-- Start Entries supplied --

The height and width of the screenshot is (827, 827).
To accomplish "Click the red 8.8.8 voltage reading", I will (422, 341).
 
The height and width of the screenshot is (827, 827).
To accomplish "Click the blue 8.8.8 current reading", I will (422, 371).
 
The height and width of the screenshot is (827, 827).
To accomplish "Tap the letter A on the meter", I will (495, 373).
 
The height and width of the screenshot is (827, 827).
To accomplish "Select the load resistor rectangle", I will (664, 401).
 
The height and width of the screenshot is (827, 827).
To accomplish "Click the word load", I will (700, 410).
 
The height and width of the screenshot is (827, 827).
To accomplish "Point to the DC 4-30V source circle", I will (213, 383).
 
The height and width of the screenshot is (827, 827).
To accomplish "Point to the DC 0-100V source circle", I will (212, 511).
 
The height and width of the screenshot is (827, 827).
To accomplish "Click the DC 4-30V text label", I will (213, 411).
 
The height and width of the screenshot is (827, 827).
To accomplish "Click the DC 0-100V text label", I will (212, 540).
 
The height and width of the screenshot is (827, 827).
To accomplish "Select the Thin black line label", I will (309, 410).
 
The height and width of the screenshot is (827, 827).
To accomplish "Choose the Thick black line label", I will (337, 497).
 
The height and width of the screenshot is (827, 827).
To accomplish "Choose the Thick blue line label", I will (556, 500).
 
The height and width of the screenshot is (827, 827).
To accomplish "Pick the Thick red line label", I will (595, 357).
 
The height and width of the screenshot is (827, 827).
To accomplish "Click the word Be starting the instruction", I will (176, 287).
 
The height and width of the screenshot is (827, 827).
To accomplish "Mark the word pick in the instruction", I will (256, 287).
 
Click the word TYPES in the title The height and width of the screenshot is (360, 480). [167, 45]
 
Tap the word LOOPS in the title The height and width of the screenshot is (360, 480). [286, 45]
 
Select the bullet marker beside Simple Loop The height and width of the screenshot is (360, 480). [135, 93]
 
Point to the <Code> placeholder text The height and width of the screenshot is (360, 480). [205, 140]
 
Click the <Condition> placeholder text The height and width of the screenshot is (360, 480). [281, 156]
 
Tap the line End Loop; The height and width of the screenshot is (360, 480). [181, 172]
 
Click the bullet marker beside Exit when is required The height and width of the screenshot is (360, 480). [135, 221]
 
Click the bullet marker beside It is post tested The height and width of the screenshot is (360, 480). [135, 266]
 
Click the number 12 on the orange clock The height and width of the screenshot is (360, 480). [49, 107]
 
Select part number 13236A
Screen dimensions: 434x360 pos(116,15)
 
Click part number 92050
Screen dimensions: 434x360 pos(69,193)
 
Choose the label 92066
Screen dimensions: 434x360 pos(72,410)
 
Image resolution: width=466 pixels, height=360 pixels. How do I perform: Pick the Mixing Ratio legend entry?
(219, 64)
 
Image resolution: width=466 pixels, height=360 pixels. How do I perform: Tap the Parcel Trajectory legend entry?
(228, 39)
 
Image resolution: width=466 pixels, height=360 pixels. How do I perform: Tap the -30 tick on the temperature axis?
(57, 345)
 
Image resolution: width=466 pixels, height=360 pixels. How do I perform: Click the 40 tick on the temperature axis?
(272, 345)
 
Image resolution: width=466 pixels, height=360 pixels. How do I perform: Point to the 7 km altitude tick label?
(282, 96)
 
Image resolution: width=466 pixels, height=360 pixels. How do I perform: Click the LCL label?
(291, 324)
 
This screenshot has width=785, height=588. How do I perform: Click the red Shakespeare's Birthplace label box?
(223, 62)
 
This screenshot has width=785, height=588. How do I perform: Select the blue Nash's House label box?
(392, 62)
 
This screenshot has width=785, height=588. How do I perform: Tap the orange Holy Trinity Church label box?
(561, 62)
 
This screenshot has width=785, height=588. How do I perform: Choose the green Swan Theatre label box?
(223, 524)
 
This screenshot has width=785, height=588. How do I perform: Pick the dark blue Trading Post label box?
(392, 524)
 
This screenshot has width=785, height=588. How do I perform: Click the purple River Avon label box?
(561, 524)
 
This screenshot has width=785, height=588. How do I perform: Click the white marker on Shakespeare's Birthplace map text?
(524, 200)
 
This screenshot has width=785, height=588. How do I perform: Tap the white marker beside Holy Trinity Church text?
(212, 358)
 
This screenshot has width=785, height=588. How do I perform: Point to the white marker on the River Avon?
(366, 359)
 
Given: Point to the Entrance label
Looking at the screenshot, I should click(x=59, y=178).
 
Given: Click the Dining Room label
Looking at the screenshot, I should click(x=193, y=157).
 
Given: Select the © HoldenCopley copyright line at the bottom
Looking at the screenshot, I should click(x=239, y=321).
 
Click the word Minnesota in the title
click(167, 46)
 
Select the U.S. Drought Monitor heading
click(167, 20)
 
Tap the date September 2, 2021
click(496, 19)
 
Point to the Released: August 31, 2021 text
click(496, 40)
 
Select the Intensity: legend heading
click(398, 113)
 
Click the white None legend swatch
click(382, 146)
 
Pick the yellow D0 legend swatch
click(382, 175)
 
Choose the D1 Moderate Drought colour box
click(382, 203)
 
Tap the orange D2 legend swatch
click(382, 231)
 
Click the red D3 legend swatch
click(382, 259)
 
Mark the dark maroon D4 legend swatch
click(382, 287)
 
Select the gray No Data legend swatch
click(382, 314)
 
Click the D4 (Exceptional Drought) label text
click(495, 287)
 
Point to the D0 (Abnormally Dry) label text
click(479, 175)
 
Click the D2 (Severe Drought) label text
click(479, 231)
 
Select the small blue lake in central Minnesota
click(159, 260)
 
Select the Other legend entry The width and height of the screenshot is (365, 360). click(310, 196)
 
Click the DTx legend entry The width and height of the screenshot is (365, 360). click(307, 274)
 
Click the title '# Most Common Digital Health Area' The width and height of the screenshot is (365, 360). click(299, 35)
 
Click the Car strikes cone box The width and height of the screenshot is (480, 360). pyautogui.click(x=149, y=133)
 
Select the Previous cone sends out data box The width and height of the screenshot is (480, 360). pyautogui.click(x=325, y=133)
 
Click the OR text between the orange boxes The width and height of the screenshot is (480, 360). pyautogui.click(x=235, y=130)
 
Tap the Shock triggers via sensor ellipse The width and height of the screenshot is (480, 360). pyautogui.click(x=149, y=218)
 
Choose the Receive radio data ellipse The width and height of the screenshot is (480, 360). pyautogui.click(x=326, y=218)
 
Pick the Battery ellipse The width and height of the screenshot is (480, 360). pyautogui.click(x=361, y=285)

-- End Entries supplied --

> Goal:
Rewrite all of the data, swapping "I will" for "I'll" everywhere and leaving everything else unchanged.

> Response to the exercise:
The height and width of the screenshot is (827, 827).
To accomplish "Click the red 8.8.8 voltage reading", I'll (422, 341).
 
The height and width of the screenshot is (827, 827).
To accomplish "Click the blue 8.8.8 current reading", I'll (422, 371).
 
The height and width of the screenshot is (827, 827).
To accomplish "Tap the letter A on the meter", I'll (495, 373).
 
The height and width of the screenshot is (827, 827).
To accomplish "Select the load resistor rectangle", I'll (664, 401).
 
The height and width of the screenshot is (827, 827).
To accomplish "Click the word load", I'll (700, 410).
 
The height and width of the screenshot is (827, 827).
To accomplish "Point to the DC 4-30V source circle", I'll (213, 383).
 
The height and width of the screenshot is (827, 827).
To accomplish "Point to the DC 0-100V source circle", I'll (212, 511).
 
The height and width of the screenshot is (827, 827).
To accomplish "Click the DC 4-30V text label", I'll (213, 411).
 
The height and width of the screenshot is (827, 827).
To accomplish "Click the DC 0-100V text label", I'll (212, 540).
 
The height and width of the screenshot is (827, 827).
To accomplish "Select the Thin black line label", I'll (309, 410).
 
The height and width of the screenshot is (827, 827).
To accomplish "Choose the Thick black line label", I'll (337, 497).
 
The height and width of the screenshot is (827, 827).
To accomplish "Choose the Thick blue line label", I'll (556, 500).
 
The height and width of the screenshot is (827, 827).
To accomplish "Pick the Thick red line label", I'll (595, 357).
 
The height and width of the screenshot is (827, 827).
To accomplish "Click the word Be starting the instruction", I'll (176, 287).
 
The height and width of the screenshot is (827, 827).
To accomplish "Mark the word pick in the instruction", I'll (256, 287).
 
Click the word TYPES in the title The height and width of the screenshot is (360, 480). [167, 45]
 
Tap the word LOOPS in the title The height and width of the screenshot is (360, 480). [286, 45]
 
Select the bullet marker beside Simple Loop The height and width of the screenshot is (360, 480). [135, 93]
 
Point to the <Code> placeholder text The height and width of the screenshot is (360, 480). [205, 140]
 
Click the <Condition> placeholder text The height and width of the screenshot is (360, 480). [281, 156]
 
Tap the line End Loop; The height and width of the screenshot is (360, 480). [181, 172]
 
Click the bullet marker beside Exit when is required The height and width of the screenshot is (360, 480). [135, 221]
 
Click the bullet marker beside It is post tested The height and width of the screenshot is (360, 480). [135, 266]
 
Click the number 12 on the orange clock The height and width of the screenshot is (360, 480). [49, 107]
 
Select part number 13236A
Screen dimensions: 434x360 pos(116,15)
 
Click part number 92050
Screen dimensions: 434x360 pos(69,193)
 
Choose the label 92066
Screen dimensions: 434x360 pos(72,410)
 
Image resolution: width=466 pixels, height=360 pixels. How do I perform: Pick the Mixing Ratio legend entry?
(219, 64)
 
Image resolution: width=466 pixels, height=360 pixels. How do I perform: Tap the Parcel Trajectory legend entry?
(228, 39)
 
Image resolution: width=466 pixels, height=360 pixels. How do I perform: Tap the -30 tick on the temperature axis?
(57, 345)
 
Image resolution: width=466 pixels, height=360 pixels. How do I perform: Click the 40 tick on the temperature axis?
(272, 345)
 
Image resolution: width=466 pixels, height=360 pixels. How do I perform: Point to the 7 km altitude tick label?
(282, 96)
 
Image resolution: width=466 pixels, height=360 pixels. How do I perform: Click the LCL label?
(291, 324)
 
This screenshot has width=785, height=588. How do I perform: Click the red Shakespeare's Birthplace label box?
(223, 62)
 
This screenshot has width=785, height=588. How do I perform: Select the blue Nash's House label box?
(392, 62)
 
This screenshot has width=785, height=588. How do I perform: Tap the orange Holy Trinity Church label box?
(561, 62)
 
This screenshot has width=785, height=588. How do I perform: Choose the green Swan Theatre label box?
(223, 524)
 
This screenshot has width=785, height=588. How do I perform: Pick the dark blue Trading Post label box?
(392, 524)
 
This screenshot has width=785, height=588. How do I perform: Click the purple River Avon label box?
(561, 524)
 
This screenshot has width=785, height=588. How do I perform: Click the white marker on Shakespeare's Birthplace map text?
(524, 200)
 
This screenshot has width=785, height=588. How do I perform: Tap the white marker beside Holy Trinity Church text?
(212, 358)
 
This screenshot has width=785, height=588. How do I perform: Point to the white marker on the River Avon?
(366, 359)
 
Given: Point to the Entrance label
Looking at the screenshot, I should click(x=59, y=178).
 
Given: Click the Dining Room label
Looking at the screenshot, I should click(x=193, y=157).
 
Given: Select the © HoldenCopley copyright line at the bottom
Looking at the screenshot, I should click(x=239, y=321).
 
Click the word Minnesota in the title
click(167, 46)
 
Select the U.S. Drought Monitor heading
click(167, 20)
 
Tap the date September 2, 2021
click(496, 19)
 
Point to the Released: August 31, 2021 text
click(496, 40)
 
Select the Intensity: legend heading
click(398, 113)
 
Click the white None legend swatch
click(382, 146)
 
Pick the yellow D0 legend swatch
click(382, 175)
 
Choose the D1 Moderate Drought colour box
click(382, 203)
 
Tap the orange D2 legend swatch
click(382, 231)
 
Click the red D3 legend swatch
click(382, 259)
 
Mark the dark maroon D4 legend swatch
click(382, 287)
 
Select the gray No Data legend swatch
click(382, 314)
 
Click the D4 (Exceptional Drought) label text
click(495, 287)
 
Point to the D0 (Abnormally Dry) label text
click(479, 175)
 
Click the D2 (Severe Drought) label text
click(479, 231)
 
Select the small blue lake in central Minnesota
click(159, 260)
 
Select the Other legend entry The width and height of the screenshot is (365, 360). click(310, 196)
 
Click the DTx legend entry The width and height of the screenshot is (365, 360). click(307, 274)
 
Click the title '# Most Common Digital Health Area' The width and height of the screenshot is (365, 360). click(299, 35)
 
Click the Car strikes cone box The width and height of the screenshot is (480, 360). pyautogui.click(x=149, y=133)
 
Select the Previous cone sends out data box The width and height of the screenshot is (480, 360). pyautogui.click(x=325, y=133)
 
Click the OR text between the orange boxes The width and height of the screenshot is (480, 360). pyautogui.click(x=235, y=130)
 
Tap the Shock triggers via sensor ellipse The width and height of the screenshot is (480, 360). pyautogui.click(x=149, y=218)
 
Choose the Receive radio data ellipse The width and height of the screenshot is (480, 360). pyautogui.click(x=326, y=218)
 
Pick the Battery ellipse The width and height of the screenshot is (480, 360). pyautogui.click(x=361, y=285)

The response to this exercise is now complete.